▶ [PROBLEM]:
Reproduce the lines of the listing exactly, beginning at the top, until the line with "About Us (221, 18)" has been reproduced too.

▶ [THE DATA]:

----------------------------------------

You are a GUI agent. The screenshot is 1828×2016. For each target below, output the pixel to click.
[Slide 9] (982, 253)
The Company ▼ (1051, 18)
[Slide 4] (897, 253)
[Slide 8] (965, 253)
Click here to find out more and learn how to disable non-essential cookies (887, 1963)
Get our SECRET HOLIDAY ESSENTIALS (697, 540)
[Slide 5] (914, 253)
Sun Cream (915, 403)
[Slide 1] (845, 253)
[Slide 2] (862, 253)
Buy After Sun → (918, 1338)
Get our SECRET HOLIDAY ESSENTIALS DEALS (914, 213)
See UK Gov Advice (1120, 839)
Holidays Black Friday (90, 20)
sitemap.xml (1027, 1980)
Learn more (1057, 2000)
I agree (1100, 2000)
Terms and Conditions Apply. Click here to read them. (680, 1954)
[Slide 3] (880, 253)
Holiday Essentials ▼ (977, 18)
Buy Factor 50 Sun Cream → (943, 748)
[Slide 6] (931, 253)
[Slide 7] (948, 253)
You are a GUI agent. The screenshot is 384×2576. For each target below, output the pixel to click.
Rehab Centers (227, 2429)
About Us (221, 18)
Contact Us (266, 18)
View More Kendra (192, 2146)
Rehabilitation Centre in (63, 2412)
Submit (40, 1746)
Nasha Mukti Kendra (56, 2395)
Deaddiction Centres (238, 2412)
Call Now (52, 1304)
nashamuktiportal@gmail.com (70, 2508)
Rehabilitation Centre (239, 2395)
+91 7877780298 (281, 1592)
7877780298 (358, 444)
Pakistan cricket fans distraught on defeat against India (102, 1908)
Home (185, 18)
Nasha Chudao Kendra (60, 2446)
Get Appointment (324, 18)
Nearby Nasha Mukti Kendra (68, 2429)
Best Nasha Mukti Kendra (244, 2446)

----------------------------------------

▶ [RESPONSE TO THE TASK]:
You are a GUI agent. The screenshot is 1828×2016. For each target below, output the pixel to click.
[Slide 9] (982, 253)
The Company ▼ (1051, 18)
[Slide 4] (897, 253)
[Slide 8] (965, 253)
Click here to find out more and learn how to disable non-essential cookies (887, 1963)
Get our SECRET HOLIDAY ESSENTIALS (697, 540)
[Slide 5] (914, 253)
Sun Cream (915, 403)
[Slide 1] (845, 253)
[Slide 2] (862, 253)
Buy After Sun → (918, 1338)
Get our SECRET HOLIDAY ESSENTIALS DEALS (914, 213)
See UK Gov Advice (1120, 839)
Holidays Black Friday (90, 20)
sitemap.xml (1027, 1980)
Learn more (1057, 2000)
I agree (1100, 2000)
Terms and Conditions Apply. Click here to read them. (680, 1954)
[Slide 3] (880, 253)
Holiday Essentials ▼ (977, 18)
Buy Factor 50 Sun Cream → (943, 748)
[Slide 6] (931, 253)
[Slide 7] (948, 253)
You are a GUI agent. The screenshot is 384×2576. For each target below, output the pixel to click.
Rehab Centers (227, 2429)
About Us (221, 18)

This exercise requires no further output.